Required action:
Write out exactly, with no other output, the lines below from the one that contains "İlanı (350, 2463)" through the end.

************

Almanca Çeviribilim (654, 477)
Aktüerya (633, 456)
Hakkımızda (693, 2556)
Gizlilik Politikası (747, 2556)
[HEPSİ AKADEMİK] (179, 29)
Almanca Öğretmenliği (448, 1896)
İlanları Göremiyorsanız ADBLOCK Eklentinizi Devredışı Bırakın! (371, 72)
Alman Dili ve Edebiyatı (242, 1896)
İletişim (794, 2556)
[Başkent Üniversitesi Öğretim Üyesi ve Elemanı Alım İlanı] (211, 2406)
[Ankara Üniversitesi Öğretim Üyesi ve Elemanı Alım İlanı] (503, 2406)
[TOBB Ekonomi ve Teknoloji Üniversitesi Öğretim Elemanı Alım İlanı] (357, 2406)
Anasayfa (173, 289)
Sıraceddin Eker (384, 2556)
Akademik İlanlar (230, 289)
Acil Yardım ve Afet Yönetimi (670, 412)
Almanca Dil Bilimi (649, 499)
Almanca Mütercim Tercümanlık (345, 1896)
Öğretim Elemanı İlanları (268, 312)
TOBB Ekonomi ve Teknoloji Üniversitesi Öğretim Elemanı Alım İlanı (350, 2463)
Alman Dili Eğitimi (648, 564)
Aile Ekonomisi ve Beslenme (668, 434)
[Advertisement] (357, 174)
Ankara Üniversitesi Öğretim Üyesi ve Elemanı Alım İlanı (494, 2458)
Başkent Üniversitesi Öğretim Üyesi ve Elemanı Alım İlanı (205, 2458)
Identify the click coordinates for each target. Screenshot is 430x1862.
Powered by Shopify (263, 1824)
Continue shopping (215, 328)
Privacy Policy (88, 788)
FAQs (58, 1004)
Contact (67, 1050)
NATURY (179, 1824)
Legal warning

************

Written response:
TOBB Ekonomi ve Teknoloji Üniversitesi Öğretim Elemanı Alım İlanı (350, 2463)
Alman Dili Eğitimi (648, 564)
Aile Ekonomisi ve Beslenme (668, 434)
[Advertisement] (357, 174)
Ankara Üniversitesi Öğretim Üyesi ve Elemanı Alım İlanı (494, 2458)
Başkent Üniversitesi Öğretim Üyesi ve Elemanı Alım İlanı (205, 2458)
Identify the click coordinates for each target. Screenshot is 430x1862.
Powered by Shopify (263, 1824)
Continue shopping (215, 328)
Privacy Policy (88, 788)
FAQs (58, 1004)
Contact (67, 1050)
NATURY (179, 1824)
Legal warning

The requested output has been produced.